Frank jak to Frank, nie załamał się decyzją kolegów, z którymi nagrał wydany w 2014 roku krążek „Eternal Enemies”. Już ma nowy skład, aczkolwiek tożsamości nowych członków Emmure do tej pory nie ujawnił, i pracuje nad nowymi piosenkami. Jednego można być pewnym – Palmeri na żadne kompromisy nie pójdzie, znów będzie wkładał kij w mrowisko, szokował.
NORTHLANE (Australia) metalcore, hardcore:
Ojczyzna misia koala, INXS, AC/DC, Rose Tattoo i Deströyer 666 od jakiegoś czasu jest bardzo zasobnym zagłębiem różnych odmian metalcore'a. Czołowymi reprezentantami takiego grania w Australii, jest od paru lat pochodząca z Sydney ekipa Northlane. Tych pięciu młodych kolesi znakomicie łączy ekstremalną energię i zdzieranie głosu do krwi, z melodiami i czystymi wokalami. Zgadza się, żadna to nowość i ciekawostka. Ale w tym, co gra Northlane, jest magnetyczna siła i niesamowita świeżość. W Australii goście poważnie rządzą. Ich trzecia płyta, „Node” z 2015 roku, którą będą promować w Polsce, zdobyła szczyt regularnego notowania płyt w Krainie Kangurów.

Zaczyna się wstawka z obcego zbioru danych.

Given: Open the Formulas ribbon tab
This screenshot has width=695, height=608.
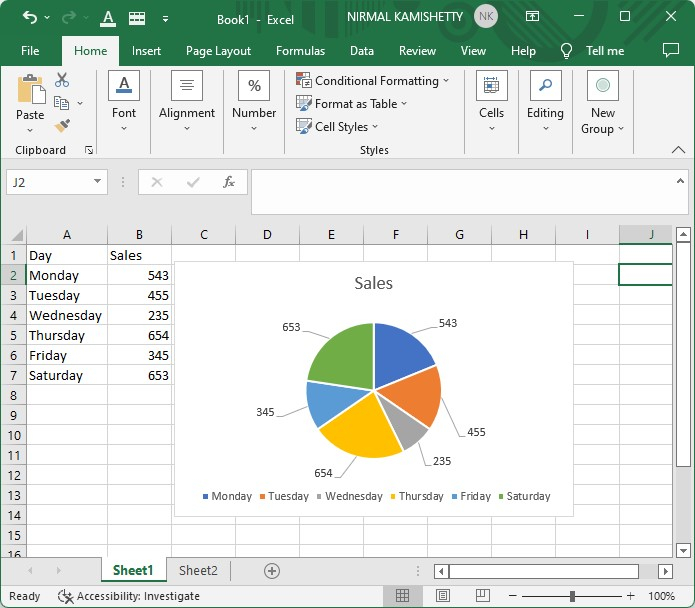Looking at the screenshot, I should [300, 51].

DESPISED ICON (Kanada) deathcore:
Deathcore'owa kapela zniknęła w 2010 roku z horyzontu, by odrodzić się cztery lata później. Przyjęcie, jakie fani zgotowali załodze z Montrealu, przekonało muzyków Despised Icon do kontynuowania działalności. Septet na razie milczy o nowej płycie, ale na pewno w zestawie numerów pojawi się wybór hitów z wydanych do tej pory czterech albumów studyjnych. Potężny atak młócących niemiłosiernie gitarowych riffów, zderzenie potężnego growlingu i przerażającego krzyku, sample oraz miażdżąca sekcja, czyli deathcore w najlepszych z możliwych postaci.

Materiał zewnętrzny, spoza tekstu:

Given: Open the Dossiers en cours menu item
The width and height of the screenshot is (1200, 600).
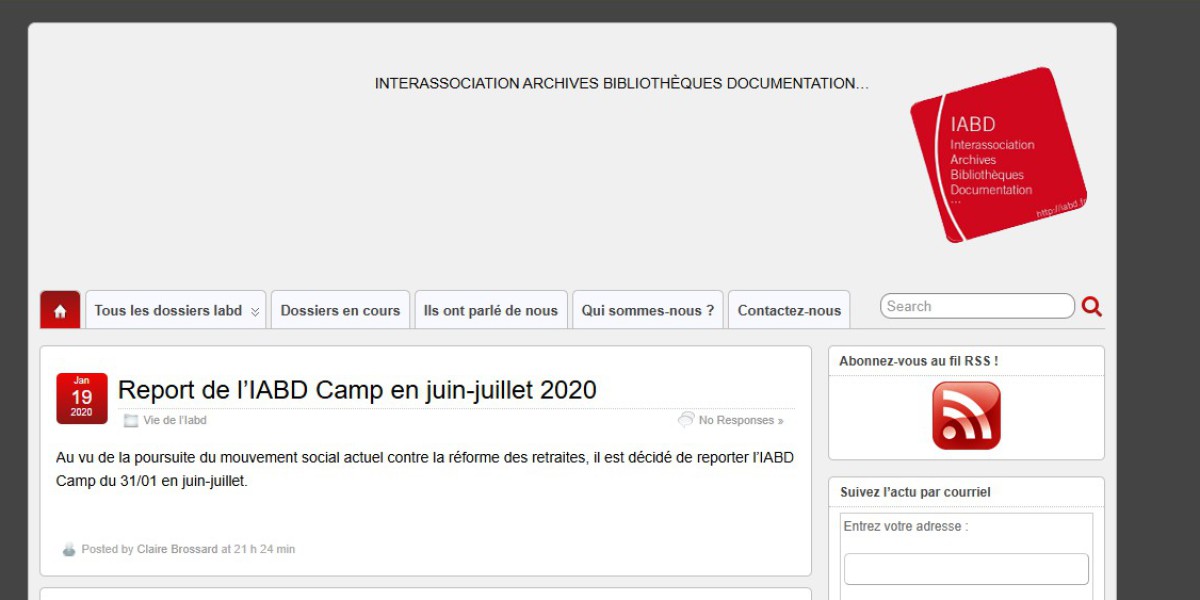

CHELSEA GRIN (USA) deathcore:
Jest ich sześciu, pochodzą w Salt Lake City w stanie Utah, kojarzonym z mormonami, zimową olimpiadą, czy koszykarzami Utah Jazz. Wśród inspiracji wymieniają Suicide Silence, Whitechapel, The Black Dahlia Murder, Slayer, Megadeth, Deftones i naszego Behemotha. Powstali w 2007 roku, a do tej pory mają na koncie trzy duże płyty. Jest szansa, że zanim dotrą do Polski, dostępne będzie już czwarte pełnowymiarowe wydawnictwo Chelsea Grin. Kapeli, która poza typowymi dla takiego łojenia, mocarnymi gitarami, sekcją, growlingiem i krzykiem, lubi też nawiązywać do noise’u i muzyki w stylu Meshuggah, czemu dała dowód choćby na wydanej w 2014 roku płycie „Ashes To Ashes’.

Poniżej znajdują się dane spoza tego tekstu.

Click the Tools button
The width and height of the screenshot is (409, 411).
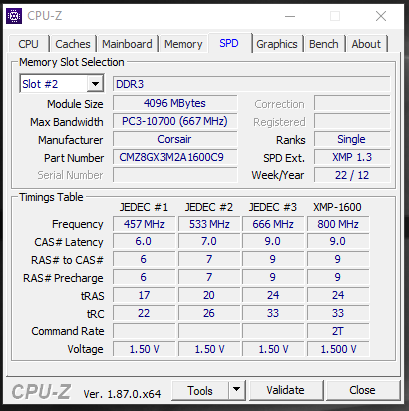pos(200,390)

HUNDRETH (USA) melodyjny metalcore:
W zestawie, który przybędzie nadwątlić nasze narządy słuchu, jest też załoga Hundreth z Południowej Karoliny, przy której będzie można złapać trochę oddechu. Gdyż Chadwick Johnson (wokal), Andrew Minervini (gitara), JP Gressman (gitara basowa) i Lee Hutchison (perkusja) łoją bardziej melodyjną, mniej połamaną odmianę metalcore'a. Ich dorobek to na razie trzy duże płyty, z których ostatnia to „Free” z 2015 roku. Warto dodać, że panowie nie samym łojeniem żyją. Angażują się chętnie w akcje na rzecz ochrony środowiska oraz pomocy tym, z którymi los nie obszedł się łaskawie.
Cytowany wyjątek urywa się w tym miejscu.